Vogelgrippe: Geflügel bleibt in Krisengebieten im Stall
zuletzt aktualisiert: 05.01.2007 - 13:13Riems (RPO). Das Geflügel muss in den Vogelgrippe-Risikogebieten in Mecklenburg-Vorpommern weiterhin im Stall bleiben. Nach Angaben der Sprecherin des Friedrich-Loeffler-Instituts (FLI), Elke Reinking, wird das Risiko einer Infektion weiterhin als hoch eingestuft.
Es müsse davon ausgegangen werden, dass das hochpathogene H5N1-Virus weiterhin in Europa präsent sei, auch wenn es in den letzten Monaten nur sehr selten nachgewiesen werden konnte, heißt es in der jüngsten Risikobewertung des FLI.
Die damit verbundene Empfehlung sieht die Verlängerung der Stallpflicht zunächst bis 28. Februar vor, um Kontakte zwischen Wild- und Hausgeflügel zu verhindern. Seit dem Ausbruch der Vogelgrippe vor einem Jahr auf der Insel Rügen wurde die Aufstallpflicht in der Nähe von Wildvogelrastplätzen in Mecklenburg-Vorpommern lediglich für einige Wochen im Sommer aufgehoben. In einigen besonders gefährdeten Bereichen Rügens blieb sie sogar durchgängig bestehen. Die Situation werde weiterhin beobachtet und das Testen toter und lebend gefangener Wildvögel auf H5N1 laufe mit Hochdruck weiter, sagte Reinking.
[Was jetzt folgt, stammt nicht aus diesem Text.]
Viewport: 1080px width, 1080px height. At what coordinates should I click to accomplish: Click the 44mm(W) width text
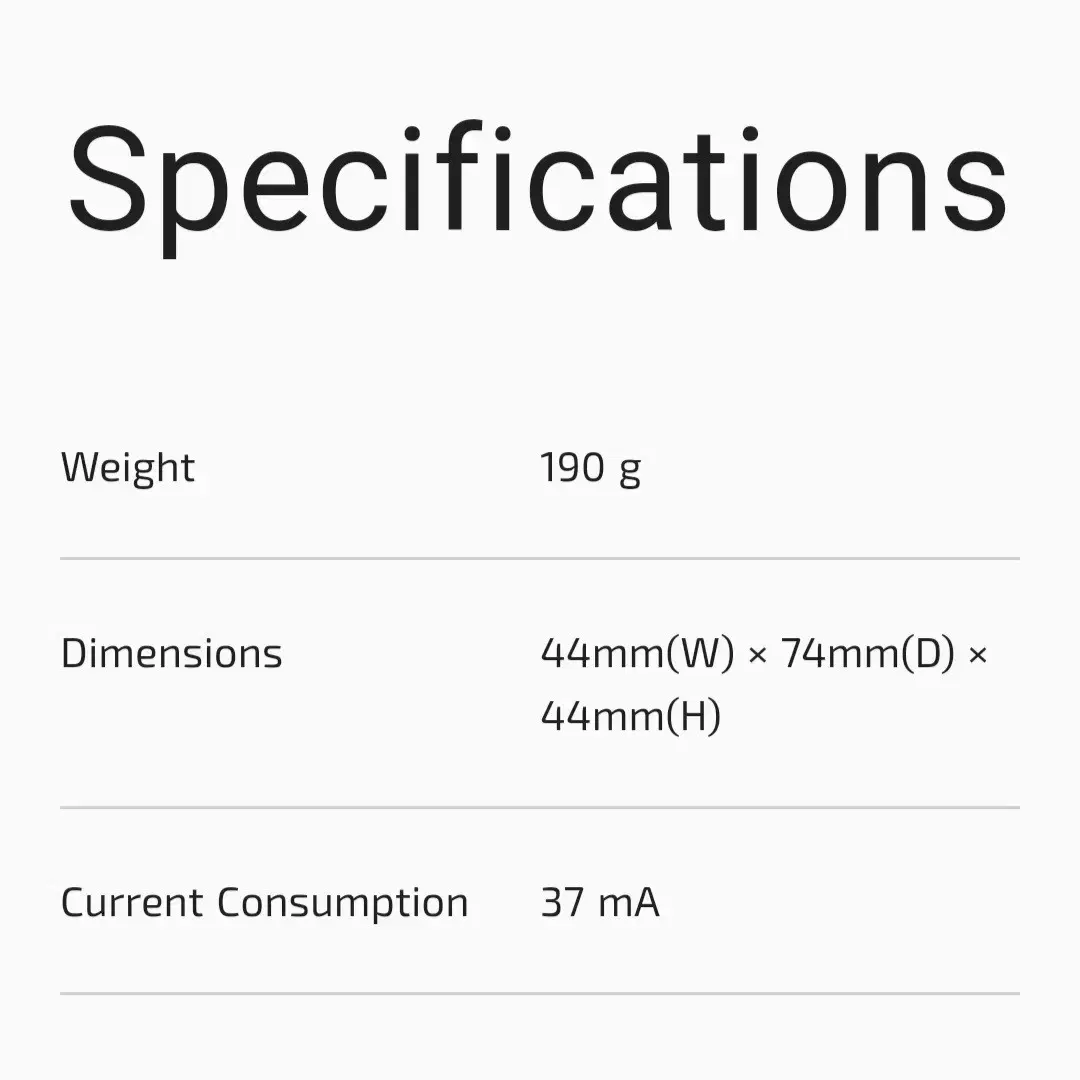tap(638, 654)
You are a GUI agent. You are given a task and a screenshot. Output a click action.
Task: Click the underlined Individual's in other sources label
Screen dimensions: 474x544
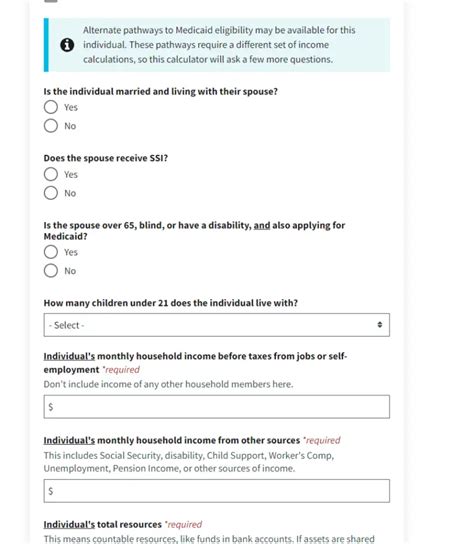pyautogui.click(x=69, y=440)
Betroffen von der Stallpflicht sind neben den Inseln Rügen und Usedom vor allem die Geflügelhalter in Stralsund und im Landkreis Nordvorpommern, die ihr Geflügel innerhalb von drei Kilometern zur Küstenlinie halten. Dabei gilt die Aufstallpflicht, mit Ausnahme von Tauben, für das gesamte Hausgeflügel.